On miserable job performance, U.S. is about where you'd expect.
Brad DeLong of UC Berkeley is baffled by the bizarre news-media's surprise that America hasn't yet returned to full employment.
Lordie, the U.S. has suffered three "jobless recoveries" in a row. And this latest downturn has been one for the ages - deeper than any for most Americans, born too late to remember the Depression.
Plus, this is not your usual recession, an industrial downturn caused by interest rates deliberately raised by the Fed to prevent the economy from overheating. And doing the job all too well when Paul Volcker crashed the economy in 1981-82 in order to finally break the back of 1970s double-digit inflation.
What's transpired since December 2007 has been a wholly unplanned financial recession, triggered by a global credit meltdown that imperiled the banking system, dried up credit for even the most creditworthy individual, corporate and sovereign borrowers, and has worked its way - as financial downturns do - into every nook and cranny of the economy.
If the milder recessions of recent years yielded few new jobs upon recovery in GDP and corporate profits, what on Earth made anyone think this epic downturn would get us back to, say, 3% or 4% joblessness in anything less than a decade?
Here's DeLong:
When you consider that the recession of 1990-1 was followed by a two-year jobless recovery, and that the recession of 2001-2 was followed by a three-year jobless recovery, it is hard to see what empirically-based model of the economy would lead you to think that the recession of 2007-9 would not be followed by a corresponding jobless recovery...

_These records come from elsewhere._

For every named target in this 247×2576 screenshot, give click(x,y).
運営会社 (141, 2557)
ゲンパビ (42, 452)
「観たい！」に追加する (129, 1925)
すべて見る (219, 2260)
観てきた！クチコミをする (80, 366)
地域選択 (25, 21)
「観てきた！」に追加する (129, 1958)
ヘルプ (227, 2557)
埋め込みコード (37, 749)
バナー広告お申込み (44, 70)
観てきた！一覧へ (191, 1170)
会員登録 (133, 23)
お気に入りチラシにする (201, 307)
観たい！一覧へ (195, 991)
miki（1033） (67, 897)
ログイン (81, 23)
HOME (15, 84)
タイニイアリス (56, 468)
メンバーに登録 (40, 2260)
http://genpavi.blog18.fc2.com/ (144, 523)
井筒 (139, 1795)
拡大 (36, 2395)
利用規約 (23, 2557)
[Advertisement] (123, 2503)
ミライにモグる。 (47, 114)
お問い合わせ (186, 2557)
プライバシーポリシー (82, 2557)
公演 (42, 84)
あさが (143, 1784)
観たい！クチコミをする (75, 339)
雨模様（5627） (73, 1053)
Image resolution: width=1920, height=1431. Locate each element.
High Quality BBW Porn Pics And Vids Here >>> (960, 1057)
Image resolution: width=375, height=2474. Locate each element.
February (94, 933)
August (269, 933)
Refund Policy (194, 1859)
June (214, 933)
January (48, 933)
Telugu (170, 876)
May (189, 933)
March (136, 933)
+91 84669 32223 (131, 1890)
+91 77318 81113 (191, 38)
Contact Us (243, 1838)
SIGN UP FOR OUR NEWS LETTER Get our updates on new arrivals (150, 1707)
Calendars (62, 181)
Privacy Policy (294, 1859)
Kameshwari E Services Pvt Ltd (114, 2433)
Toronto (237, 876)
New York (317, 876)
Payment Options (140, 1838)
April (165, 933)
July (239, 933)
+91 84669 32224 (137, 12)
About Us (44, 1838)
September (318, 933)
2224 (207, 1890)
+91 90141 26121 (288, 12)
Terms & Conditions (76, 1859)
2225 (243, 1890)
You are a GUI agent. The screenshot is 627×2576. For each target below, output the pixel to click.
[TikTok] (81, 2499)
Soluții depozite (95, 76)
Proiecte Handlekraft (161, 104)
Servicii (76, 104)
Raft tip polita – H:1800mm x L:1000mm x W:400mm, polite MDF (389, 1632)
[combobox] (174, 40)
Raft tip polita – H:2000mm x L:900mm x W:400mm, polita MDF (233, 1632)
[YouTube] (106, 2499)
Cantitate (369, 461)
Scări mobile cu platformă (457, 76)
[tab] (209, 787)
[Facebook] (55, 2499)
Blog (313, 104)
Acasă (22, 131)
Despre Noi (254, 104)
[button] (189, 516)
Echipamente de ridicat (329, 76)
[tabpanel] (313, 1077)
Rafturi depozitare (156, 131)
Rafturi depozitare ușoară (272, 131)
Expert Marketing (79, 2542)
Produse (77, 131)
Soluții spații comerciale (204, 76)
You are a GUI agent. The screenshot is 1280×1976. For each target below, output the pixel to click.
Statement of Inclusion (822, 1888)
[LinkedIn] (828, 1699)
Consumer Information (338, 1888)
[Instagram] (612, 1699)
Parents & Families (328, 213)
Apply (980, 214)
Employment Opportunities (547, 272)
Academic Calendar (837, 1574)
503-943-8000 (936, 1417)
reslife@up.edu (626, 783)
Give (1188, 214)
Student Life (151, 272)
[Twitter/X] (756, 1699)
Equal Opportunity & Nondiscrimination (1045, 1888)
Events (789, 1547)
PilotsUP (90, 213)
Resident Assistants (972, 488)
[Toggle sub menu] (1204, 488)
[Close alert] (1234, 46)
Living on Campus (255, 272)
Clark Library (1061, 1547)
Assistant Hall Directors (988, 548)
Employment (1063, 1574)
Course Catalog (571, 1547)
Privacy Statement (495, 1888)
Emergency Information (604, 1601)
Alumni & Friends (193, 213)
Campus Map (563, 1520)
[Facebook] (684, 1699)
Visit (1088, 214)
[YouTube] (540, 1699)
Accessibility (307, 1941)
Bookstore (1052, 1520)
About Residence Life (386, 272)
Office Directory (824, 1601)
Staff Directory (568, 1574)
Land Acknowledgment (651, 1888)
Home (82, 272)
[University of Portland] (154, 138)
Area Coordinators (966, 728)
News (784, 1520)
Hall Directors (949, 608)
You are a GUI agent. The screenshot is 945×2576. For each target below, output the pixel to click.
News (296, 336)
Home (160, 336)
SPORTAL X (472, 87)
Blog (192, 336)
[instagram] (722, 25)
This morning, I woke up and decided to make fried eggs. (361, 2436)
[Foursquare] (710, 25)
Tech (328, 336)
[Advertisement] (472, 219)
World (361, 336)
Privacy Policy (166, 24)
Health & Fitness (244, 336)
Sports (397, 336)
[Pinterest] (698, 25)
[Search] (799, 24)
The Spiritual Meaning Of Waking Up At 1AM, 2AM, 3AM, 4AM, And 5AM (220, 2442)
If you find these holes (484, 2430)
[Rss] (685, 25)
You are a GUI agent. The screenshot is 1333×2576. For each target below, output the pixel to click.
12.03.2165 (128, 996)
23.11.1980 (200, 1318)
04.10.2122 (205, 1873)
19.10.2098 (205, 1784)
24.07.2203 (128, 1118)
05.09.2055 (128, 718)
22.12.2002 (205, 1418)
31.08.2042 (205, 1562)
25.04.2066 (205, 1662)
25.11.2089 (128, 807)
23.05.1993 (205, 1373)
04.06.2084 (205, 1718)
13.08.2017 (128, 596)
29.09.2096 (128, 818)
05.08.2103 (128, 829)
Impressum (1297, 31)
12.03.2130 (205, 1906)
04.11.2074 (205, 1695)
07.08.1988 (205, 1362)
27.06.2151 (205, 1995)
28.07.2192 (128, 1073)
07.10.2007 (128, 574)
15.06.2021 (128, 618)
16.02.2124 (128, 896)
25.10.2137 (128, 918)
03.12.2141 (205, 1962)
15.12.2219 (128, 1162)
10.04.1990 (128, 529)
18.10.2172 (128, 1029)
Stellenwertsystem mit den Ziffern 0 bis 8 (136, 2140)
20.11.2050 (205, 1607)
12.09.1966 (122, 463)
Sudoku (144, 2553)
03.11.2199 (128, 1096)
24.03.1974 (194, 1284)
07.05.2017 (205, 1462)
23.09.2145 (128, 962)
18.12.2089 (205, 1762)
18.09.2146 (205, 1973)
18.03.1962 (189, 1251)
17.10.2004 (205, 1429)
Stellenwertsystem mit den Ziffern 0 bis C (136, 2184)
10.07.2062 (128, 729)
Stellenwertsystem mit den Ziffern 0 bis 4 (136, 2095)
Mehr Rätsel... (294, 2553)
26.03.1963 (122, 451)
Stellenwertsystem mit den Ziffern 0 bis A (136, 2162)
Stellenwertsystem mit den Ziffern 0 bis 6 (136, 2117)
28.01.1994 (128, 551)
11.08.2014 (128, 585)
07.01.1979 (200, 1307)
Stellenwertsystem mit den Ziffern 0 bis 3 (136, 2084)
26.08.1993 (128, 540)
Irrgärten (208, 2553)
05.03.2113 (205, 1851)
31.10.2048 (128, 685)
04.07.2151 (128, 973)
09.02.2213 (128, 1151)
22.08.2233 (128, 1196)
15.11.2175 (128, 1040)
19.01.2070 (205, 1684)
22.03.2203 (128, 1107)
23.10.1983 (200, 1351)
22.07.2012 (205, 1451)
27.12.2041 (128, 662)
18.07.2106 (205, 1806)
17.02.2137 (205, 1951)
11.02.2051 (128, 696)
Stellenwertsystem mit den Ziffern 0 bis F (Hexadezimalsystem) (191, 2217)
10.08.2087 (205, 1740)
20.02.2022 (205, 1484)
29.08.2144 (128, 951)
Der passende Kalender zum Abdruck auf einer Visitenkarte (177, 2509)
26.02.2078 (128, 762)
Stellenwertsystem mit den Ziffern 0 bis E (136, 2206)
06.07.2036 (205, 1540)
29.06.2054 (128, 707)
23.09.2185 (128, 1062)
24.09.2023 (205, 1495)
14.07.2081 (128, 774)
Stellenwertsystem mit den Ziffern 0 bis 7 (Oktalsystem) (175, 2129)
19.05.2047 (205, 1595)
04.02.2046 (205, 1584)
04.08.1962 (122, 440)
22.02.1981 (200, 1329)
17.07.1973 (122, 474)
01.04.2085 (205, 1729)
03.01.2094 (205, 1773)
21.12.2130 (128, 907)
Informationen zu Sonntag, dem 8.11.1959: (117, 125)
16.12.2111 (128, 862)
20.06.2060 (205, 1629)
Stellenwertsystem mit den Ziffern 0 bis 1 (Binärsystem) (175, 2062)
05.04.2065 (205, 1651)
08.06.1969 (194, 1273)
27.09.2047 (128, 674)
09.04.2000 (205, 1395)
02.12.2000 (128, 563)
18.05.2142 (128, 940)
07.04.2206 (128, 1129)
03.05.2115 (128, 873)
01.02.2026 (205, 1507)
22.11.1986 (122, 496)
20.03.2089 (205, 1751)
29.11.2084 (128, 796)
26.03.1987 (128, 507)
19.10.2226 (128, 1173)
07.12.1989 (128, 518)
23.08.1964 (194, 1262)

As it is, conditions have modestly improved under Obama, due mostly to a massive stimulus that Republicans now described as failed. Of course it failed, if what one means is that it ended too soon. (What the GOP means is that it shouldn't have been attempted.)
That first stimulus actually was successful, in creating or saving an estimated 3 million jobs, and more important, stopping the sickending downward spiral in GDP when Obama took office.
But it was too small given the horrid circumstances, even at an unprecedented $800 billion, or more than FDR spent in the entire duration of the New Deal. And it ran out after two years - precisely when employment began to decline again after a pickup during the Obama stimulus.
Progressives like Krugman and Stiglitz who at the time, in early 2009, argued for a larger, $1.2 trillion stimulus - and unbeknownst to them, had Christina Romer, then chief of Obama's Council of Economic Advisors, for company - didn't grasp then and still don't that Congress wasn't about to give Obama more than $800 billion in February 2009, widely described at the time as an "astonomical" sum.
And Romer among others has pointed out that the Administration rightly worried there weren't quite enough "shovel-ready" infrastructure projects to take the funds. Injecting the $800-million stimulus resulted in surprisingly few boondoggles given the staggering sum.
In hindsight, the president could have called for a "two-stage" stimulus, accompanied by a long-term plan for deficit reduction to pay for it, that would have seen the initial stimulus succeeded by the "Son of Stimulus" the president finally proposed last Thursday in his address to the joint session of Congress.
Alas, today that $400-billion plus package will be a tough sell with a GOP-controlled Congress. Then again, the $800-billion was a tough sell to a Dem Senate whose filibuster-proof supermajority was a fragile one and lasted but four months before Scott Brown won Ted Kennedy's seat in Massachusetts.
Besides, the Hill in 2009 had just said yes - after first saying no - to a $700-billion bailout package for the banks, pleaded for by Bush treasury secretary Hank Paulson. (I say "pleaded" - the erstwhile Goldman Sachs CEO was on his knees, literally, to Nancy Pelosi for that bailout). By the time Obama was inaugurated, the Hill was deep into "bailout fatigue." Yet it approved the first, $800-billion stimulus and the Motown bailout. With no GOP votes, memorably.